Nov 13

I am pretty excited at the release of the new Coda plug-in SDK and I have been investigating it in preparation for building a Coda integration plugin for MenuMachine 3. As an exercise, I decided to try building a small, useful plug-in. I noticed that several people on the coda-users mailing list were bemoaning the fact that there was no “smart symbol wrapping” functionality in Coda, such as exists in TextMate.

Smart symbol wrapping is a neat feature for coders. The way it works is that you select some text in the editor and then press a particular symbol key, such as a square bracket. This key press is intercepted and the selected text is automatically wrapped in a pair of square brackets. Smart symbol wrapping handles all the various types of paired symbols, such as braces, parentheses and several other types of symbols such as quote marks.

I decided to write a Coda plug-in using the Cocoa API to implement this feature, which turned out to be reasonably straightforward. The resulting plugin, Wrapster, can be downloaded here.

Please note that you must be running Mac OS 10.5 (Leopard) in order to use this plugin.

The plug-in is open source and released under the MIT License. You can find the source in the plug-in’s bundle wrapper by selecting the plug-in in the Finder and choosing “Open Package Contents” from the Finder’s contextual menu.

The plugin uses a simple property list file (WrapOptions.plist, again in the wrapper) to configure the replacement characters so you can add to or modify the replacements that ship with it, which are:

{ } [ ] ( ) < > " '  “ ” ‘ ’ `

The WrapOptions.plist file contains a comment with instructions for how to edit the file.

You can enable and disable Wrapster in the Plug-Ins menu in Coda.

In terms of implementation, the only slightly tricky thing was finding a way to detect key events before Coda gets hold of them. It turns out that the only way to do this without having access to the internals of Coda is to use an Event Tap, which allows the plugin to capture the raw events posted from the keyboard before Coda’s NSApplication instance gets a chance to process those events. This does mean that in order to use the plug-in, you need to enable “Access for assistive devices” in the Universal Access System Preferences pane, as shown below. If you don’t do this, Wrapster cannot get access to any key events.

The Universal Access Preferences pane

The Universal Access Preferences pane

I hope you find this plug-in useful. It certainly has served its purpose for me, I’m pretty familiar now with the Coda SDK and what can be done with it. The guys at Panic have done a great job with the API which is simple and well thought out.

I’d love to hear your feedback about the plug-in (good and bad!).

Update: It seems that Wrapster was preventing Command-] and Command-[ from working. I’ve updated it to version 1.1 and it will now not replace the text if either the Control or Command keys are down, it will just pass the key press through to Coda.

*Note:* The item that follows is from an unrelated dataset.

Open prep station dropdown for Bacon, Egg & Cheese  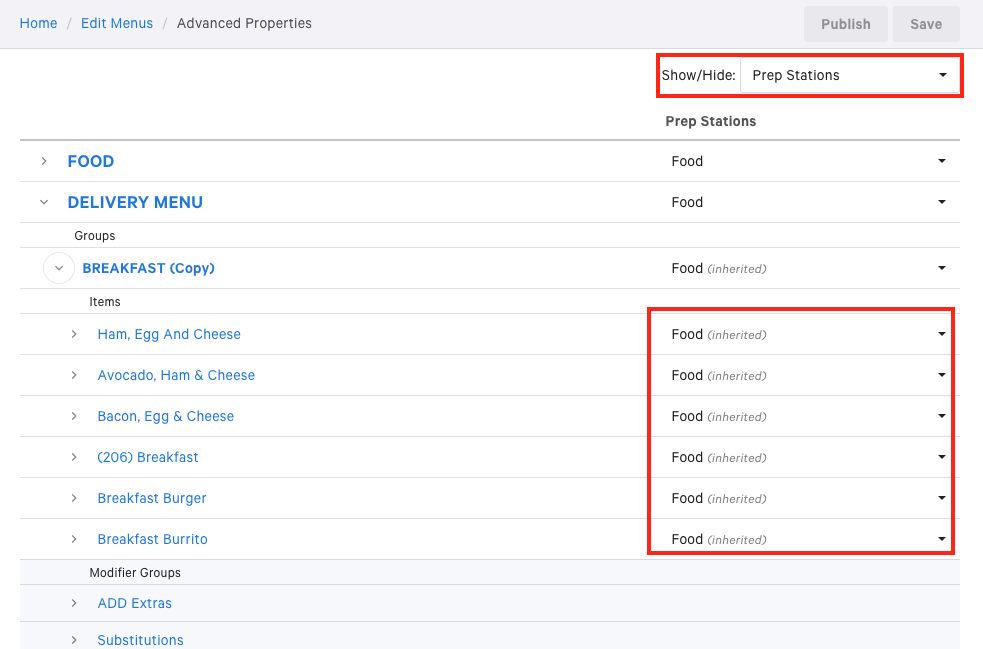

Update 2: Justin on the coda-users mailing list pointed out that Wrapster would activate if text was selected in the page and you entered one of the special characters in the search field. I’ve fixed this now with version 1.2, Wrapster will now only activate when you are actually editing text. Get the update here.

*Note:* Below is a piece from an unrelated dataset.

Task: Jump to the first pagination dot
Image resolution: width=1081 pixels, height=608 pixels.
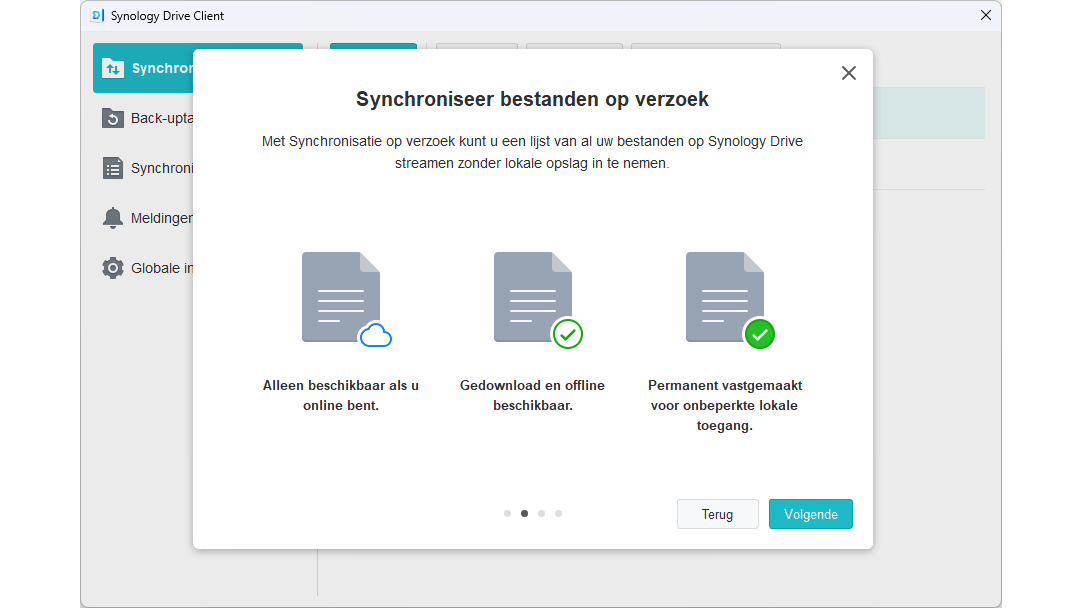Action: (x=507, y=513)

Update 3: Thanks to Rainer Brockerhoff who alerted me in the comments to a more efficient way of handling the Quartz Event Tap that Wrapster uses to capture key events. I’ve updated Wrapster to 1.2.1 and incorporated his suggestions. There is no real need to update to this latest version unless you just absolutely must have shiny new stuff :-) .

Update 4:Thanks to Will Cosgrove from Panic who pointed out that one of the Apple methods I was using to intercept key press events is buggy and can cause a hang in the window server (this means a total UI lockup, very bad!). I have modified the code to make things safer. All users should update to the new version 1.3.

Nov 12

Panic have just released a new version of Coda, their excellent web development app. The big news for us is that it now includes a very nice plug-in extension API, so we are looking seriously at including full support for Coda in the initial release of MenuMachine 3. It looks like the new API supports everything we need to provide first-class support for MenuMachine, which is great.

Thanks for all your comments regarding other editors, we are certainly looking at all the options that you have suggested. Someone mentioned that it would be nice to have support for GoLive 9. We are not going to be targeting GoLive with the initial release as it simply doesn’t make business sense for us to pour development resources into a discontinued product. I’m not saying we won’t support it (I personally would like to see a GoLive extension, since I’ve spent a lot of time in that environment!) but it won’t be in the initial release.